#LFF2013: Locke

Director    Steven Knight
Starring    Tom Hardy, Olivia Colman, Ruth Wilson, Bill Milner, Tom Holland, Andrew Scott, Ben Daniels
Release    TBC (US) TBC (UK)
4 stars

Neil Alcock

19th October 2013

Claustrocore fans have had it good at this year's London Film Festival. Whether it's Robert Redford single-handedly taking on the Indian Ocean in All Is Lost, or Elijah Wood trapped at his piano by a crazed gunman in the unintentionally hilarious and brilliantly terrible Grand Piano, those of us who like being stuck in one location with one actor for the best part of a film have been well served by the BFI. The daddy of them all, though, takes place nowhere more thrilling than in a car on the M6 and M1, and the man in the driving seat is future Road Warrior Tom Hardy. That's right guys - it's Mad Max: Beyond Toddington. *takes rest of day off*

Ivan Locke is a good man. The respected foreman of a building firm, he's about to lay the foundations for an historic construction project somewhere in the north of England. As practical and solid as the structures he helps create, he oozes sturdy dependability with his chunky-knit sweater, soft Welsh accent and reliable BMW SUV. You get the feeling that anything would be safe in his hands. But a while ago he laid some less well-planned foundations, and as a result this master of construction is about to spend a road trip to London listening to his life collapse around his ears like a skyscraper made of sausages.

Tom Hardy driving a car. There's quite a lot of this.

There's little point giving away much more detail: half the fun of Locke is discovering what's going on in Ivan's life via the incessant stream of phone calls he makes and receives on his way to the capital. The other half comes from watching him for the entire running time, insulated in his tiny, carbon fibre universe, attempting to address myriad issues without smashing through the central reservation. Once he gets in the car, we never leave him, and his is the only face we see. We hear plenty of voices, some of them very recognisable, and his world gradually opens up to us, but he remains at its epicentre, trying to keep it from unravelling with varying degrees of success.

Hardy is, as usual, magnetic here: there are few stars who could hold your attention for 85 minutes in such a banal setting this well. Whether reassuring a panic-stricken colleague or delivering awful news to a loved one, it's impossible to take your eyes off him - not that you've got much choice, given the nature of the film. But without the snakes and sand of Buried, the cyclonic ocean of All Is Lost or the frantic editing of Joel Schumacher's Phone Booth, it's entirely up to Hardy and director Steven Knight's script to keep you giving a shit in this single-location drama.

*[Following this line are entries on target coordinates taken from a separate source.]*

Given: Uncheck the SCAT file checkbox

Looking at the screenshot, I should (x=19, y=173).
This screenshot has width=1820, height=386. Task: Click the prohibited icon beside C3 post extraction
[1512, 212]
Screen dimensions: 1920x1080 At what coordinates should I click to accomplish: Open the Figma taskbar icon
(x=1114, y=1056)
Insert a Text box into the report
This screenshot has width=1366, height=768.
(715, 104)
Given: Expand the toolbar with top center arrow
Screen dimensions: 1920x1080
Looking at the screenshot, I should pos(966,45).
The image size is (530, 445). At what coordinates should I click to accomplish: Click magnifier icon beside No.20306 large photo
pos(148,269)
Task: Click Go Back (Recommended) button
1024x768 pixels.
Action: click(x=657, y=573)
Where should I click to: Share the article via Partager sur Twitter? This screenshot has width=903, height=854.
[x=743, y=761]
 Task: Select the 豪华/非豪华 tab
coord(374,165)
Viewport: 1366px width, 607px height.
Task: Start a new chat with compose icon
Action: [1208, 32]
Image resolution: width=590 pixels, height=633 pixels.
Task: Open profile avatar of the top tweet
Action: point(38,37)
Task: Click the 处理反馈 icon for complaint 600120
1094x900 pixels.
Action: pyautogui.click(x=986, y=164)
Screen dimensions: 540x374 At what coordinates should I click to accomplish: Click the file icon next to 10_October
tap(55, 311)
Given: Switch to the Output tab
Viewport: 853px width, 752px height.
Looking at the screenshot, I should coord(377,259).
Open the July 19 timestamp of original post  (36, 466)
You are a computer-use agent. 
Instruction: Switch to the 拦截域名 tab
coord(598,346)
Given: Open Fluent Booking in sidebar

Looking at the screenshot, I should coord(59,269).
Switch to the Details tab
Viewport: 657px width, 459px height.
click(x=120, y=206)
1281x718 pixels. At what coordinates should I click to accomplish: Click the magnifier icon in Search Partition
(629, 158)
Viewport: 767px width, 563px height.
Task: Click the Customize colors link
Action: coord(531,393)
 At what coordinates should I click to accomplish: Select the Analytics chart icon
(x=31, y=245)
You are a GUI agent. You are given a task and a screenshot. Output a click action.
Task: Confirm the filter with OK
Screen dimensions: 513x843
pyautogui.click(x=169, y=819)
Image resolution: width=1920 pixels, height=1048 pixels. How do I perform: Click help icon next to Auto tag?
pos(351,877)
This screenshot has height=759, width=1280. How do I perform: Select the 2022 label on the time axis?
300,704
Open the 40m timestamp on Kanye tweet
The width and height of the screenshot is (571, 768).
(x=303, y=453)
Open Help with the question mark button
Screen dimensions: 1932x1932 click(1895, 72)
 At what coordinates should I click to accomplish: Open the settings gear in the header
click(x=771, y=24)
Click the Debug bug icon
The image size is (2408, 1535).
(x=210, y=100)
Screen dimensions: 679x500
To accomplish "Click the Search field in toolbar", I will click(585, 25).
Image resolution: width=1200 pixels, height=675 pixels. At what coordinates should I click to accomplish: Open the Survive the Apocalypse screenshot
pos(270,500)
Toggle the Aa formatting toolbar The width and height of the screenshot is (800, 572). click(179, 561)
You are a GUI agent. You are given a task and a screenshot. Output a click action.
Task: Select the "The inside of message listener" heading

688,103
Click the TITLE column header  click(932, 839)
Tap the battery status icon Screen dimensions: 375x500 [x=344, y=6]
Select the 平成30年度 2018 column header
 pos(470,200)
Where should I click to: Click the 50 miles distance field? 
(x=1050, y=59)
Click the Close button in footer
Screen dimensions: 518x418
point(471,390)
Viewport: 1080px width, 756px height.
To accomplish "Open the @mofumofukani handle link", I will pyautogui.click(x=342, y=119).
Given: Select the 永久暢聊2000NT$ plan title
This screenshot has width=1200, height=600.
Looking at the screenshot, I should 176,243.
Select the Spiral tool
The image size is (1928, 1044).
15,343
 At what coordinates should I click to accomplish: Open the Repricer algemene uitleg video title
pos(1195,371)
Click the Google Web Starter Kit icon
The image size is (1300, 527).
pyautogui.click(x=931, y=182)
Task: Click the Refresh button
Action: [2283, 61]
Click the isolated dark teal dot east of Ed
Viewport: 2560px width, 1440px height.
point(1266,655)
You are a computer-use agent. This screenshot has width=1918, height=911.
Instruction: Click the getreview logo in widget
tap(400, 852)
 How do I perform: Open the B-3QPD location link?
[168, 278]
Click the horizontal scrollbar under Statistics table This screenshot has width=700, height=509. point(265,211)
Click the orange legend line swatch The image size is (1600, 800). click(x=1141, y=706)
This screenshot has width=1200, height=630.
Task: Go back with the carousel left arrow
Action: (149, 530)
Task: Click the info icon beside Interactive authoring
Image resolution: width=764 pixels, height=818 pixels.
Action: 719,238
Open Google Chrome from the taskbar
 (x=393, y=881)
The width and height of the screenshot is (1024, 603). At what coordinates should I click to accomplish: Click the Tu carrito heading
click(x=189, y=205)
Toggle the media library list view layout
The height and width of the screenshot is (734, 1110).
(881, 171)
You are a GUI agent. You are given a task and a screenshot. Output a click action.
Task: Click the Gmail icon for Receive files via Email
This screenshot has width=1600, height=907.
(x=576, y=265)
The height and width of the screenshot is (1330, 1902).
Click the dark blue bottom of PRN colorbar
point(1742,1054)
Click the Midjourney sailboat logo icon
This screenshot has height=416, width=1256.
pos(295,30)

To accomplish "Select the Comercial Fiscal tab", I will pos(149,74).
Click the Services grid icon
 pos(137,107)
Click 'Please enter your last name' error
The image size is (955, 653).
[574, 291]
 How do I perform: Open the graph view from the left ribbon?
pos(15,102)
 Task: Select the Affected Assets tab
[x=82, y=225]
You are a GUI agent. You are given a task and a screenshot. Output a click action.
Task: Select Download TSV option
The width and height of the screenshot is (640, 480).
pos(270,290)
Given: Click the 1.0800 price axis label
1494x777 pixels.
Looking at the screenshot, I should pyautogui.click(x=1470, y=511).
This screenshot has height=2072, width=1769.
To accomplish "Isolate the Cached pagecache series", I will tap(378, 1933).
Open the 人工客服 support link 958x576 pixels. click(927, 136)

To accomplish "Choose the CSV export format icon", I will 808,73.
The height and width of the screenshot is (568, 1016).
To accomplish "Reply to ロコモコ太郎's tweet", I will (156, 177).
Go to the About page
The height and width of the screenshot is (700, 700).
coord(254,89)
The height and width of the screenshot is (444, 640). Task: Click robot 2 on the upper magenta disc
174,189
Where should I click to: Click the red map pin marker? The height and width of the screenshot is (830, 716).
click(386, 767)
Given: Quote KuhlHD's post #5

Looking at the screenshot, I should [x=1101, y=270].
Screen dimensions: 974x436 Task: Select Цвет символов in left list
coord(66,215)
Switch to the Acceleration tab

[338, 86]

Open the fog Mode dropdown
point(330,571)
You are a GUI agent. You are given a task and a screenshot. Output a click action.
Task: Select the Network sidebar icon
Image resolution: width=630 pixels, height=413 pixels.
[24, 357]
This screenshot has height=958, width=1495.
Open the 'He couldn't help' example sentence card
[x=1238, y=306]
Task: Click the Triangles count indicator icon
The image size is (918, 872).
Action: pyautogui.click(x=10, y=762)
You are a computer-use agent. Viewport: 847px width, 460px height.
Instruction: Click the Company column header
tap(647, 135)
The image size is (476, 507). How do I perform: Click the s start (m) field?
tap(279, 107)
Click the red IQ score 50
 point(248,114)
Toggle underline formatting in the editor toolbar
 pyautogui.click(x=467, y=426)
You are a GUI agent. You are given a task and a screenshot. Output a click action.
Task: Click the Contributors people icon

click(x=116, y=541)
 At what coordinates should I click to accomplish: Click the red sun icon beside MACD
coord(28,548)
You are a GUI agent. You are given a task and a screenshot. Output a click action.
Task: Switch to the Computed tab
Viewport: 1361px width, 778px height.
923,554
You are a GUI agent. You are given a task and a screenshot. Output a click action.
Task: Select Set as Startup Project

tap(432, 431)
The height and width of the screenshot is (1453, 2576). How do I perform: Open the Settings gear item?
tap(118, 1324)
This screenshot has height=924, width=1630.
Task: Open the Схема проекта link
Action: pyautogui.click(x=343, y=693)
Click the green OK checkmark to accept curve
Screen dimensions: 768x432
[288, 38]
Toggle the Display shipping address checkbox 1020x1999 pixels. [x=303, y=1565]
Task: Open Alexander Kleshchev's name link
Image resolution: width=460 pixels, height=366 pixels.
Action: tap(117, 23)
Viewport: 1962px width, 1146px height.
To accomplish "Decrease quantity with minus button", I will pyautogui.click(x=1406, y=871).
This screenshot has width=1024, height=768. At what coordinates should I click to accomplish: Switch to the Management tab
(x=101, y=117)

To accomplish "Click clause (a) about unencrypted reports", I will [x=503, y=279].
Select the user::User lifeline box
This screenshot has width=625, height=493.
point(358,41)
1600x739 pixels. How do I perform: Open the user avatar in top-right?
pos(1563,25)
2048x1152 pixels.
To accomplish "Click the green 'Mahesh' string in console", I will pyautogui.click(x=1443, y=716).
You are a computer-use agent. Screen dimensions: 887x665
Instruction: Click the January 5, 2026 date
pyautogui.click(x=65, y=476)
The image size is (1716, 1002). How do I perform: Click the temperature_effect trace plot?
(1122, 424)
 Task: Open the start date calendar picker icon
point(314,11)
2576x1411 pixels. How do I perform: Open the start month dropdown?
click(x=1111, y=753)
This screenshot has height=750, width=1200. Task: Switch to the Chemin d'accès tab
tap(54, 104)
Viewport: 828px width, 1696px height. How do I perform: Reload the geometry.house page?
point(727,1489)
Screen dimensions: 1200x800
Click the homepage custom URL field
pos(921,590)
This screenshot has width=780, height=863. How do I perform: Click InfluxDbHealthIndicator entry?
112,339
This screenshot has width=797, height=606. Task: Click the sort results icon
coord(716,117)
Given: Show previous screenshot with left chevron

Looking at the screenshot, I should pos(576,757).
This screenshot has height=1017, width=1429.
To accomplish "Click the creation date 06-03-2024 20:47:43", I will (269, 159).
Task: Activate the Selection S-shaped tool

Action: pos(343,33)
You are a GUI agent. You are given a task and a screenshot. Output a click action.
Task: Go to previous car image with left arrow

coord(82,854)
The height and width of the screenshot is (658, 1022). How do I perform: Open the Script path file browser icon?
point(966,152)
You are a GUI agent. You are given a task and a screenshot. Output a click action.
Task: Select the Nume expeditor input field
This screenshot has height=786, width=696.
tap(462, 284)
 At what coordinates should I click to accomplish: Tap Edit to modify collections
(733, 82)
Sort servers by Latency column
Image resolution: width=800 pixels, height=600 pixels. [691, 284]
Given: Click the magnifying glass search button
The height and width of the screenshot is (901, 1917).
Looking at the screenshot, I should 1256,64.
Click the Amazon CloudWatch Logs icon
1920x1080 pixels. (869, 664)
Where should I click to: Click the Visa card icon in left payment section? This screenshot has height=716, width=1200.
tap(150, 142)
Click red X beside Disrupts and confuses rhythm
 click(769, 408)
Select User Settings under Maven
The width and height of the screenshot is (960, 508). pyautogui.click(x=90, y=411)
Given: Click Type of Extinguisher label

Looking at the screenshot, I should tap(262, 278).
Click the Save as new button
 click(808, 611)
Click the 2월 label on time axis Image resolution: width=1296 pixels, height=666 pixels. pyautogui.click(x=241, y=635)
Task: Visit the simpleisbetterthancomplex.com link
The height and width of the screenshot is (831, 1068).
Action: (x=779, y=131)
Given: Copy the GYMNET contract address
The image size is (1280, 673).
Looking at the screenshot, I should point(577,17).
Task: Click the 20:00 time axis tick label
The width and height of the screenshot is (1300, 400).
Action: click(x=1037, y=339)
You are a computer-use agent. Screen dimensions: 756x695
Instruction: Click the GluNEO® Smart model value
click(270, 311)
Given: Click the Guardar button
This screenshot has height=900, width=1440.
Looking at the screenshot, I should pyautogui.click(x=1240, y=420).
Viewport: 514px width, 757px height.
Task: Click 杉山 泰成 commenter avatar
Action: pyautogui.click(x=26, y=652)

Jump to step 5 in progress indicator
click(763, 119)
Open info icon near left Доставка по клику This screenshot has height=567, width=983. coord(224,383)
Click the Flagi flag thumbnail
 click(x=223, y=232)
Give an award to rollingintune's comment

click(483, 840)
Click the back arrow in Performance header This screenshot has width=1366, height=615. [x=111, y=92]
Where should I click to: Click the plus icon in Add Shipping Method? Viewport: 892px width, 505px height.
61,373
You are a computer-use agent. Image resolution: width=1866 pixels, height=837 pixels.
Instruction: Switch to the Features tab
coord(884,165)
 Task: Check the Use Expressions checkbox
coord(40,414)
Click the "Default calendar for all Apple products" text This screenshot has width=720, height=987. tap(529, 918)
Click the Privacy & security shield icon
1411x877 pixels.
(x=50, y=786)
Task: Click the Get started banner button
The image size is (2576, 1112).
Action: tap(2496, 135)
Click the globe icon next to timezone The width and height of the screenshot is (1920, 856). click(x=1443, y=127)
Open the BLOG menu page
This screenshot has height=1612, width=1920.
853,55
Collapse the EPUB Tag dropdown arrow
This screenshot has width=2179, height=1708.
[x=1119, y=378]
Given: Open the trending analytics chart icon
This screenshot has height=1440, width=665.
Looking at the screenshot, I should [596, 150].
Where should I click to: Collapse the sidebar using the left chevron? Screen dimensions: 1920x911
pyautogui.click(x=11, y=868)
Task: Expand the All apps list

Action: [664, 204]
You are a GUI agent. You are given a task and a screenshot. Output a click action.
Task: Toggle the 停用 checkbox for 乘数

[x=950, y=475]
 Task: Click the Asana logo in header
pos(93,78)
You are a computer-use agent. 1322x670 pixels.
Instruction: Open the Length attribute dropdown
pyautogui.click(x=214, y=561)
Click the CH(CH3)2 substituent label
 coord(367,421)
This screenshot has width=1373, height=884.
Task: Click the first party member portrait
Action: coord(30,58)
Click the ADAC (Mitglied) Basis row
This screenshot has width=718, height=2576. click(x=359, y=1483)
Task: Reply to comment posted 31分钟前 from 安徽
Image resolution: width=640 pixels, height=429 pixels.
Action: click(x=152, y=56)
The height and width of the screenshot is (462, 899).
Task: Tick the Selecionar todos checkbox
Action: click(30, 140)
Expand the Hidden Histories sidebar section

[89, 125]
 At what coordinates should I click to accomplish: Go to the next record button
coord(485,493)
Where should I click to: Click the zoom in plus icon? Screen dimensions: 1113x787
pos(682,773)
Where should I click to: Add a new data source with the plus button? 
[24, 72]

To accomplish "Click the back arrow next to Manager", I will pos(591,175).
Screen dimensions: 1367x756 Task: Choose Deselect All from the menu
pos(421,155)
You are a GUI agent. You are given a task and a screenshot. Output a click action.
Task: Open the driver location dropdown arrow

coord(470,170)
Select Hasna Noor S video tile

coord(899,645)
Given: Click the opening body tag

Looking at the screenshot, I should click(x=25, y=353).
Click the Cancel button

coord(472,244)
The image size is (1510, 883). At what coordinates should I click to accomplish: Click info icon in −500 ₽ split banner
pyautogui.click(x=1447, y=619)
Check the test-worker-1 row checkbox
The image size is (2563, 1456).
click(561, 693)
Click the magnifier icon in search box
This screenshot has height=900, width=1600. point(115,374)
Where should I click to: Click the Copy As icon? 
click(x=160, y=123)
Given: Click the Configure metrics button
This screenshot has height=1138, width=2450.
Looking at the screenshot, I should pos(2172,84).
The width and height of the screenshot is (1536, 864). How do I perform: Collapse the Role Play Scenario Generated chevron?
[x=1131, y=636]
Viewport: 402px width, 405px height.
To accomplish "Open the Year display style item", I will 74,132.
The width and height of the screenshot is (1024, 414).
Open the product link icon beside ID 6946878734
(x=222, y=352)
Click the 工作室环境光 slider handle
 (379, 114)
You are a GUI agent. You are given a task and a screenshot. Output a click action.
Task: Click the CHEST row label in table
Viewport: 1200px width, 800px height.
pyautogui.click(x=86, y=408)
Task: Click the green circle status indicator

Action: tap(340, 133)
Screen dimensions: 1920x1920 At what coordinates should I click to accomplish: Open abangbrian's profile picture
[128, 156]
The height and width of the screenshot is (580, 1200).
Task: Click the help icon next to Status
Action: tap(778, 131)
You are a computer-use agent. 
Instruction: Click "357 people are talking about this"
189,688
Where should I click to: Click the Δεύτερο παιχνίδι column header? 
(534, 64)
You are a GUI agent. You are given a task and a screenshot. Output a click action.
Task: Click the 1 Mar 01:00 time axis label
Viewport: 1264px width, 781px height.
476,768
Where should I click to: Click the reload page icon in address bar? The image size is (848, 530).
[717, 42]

The only available cutaway is the car's phone screen, and that's not about to win Best Supporting Optional Extra.

The M6, probably.

So don't go in expecting Buried in a Beamer: nobody's trying to kill Locke, nobody's chasing him for an unpaid bill at Newport Pagnell services and his car won't explode if he switches The Archers off. This is more talk than torque, and Knight employs nothing flashier than the odd dissolve to spice up proceedings, so confident is he in his lead. It's a bold experiment for a director on only his second feature, but with Hardy at the wheel, it's one that pays off.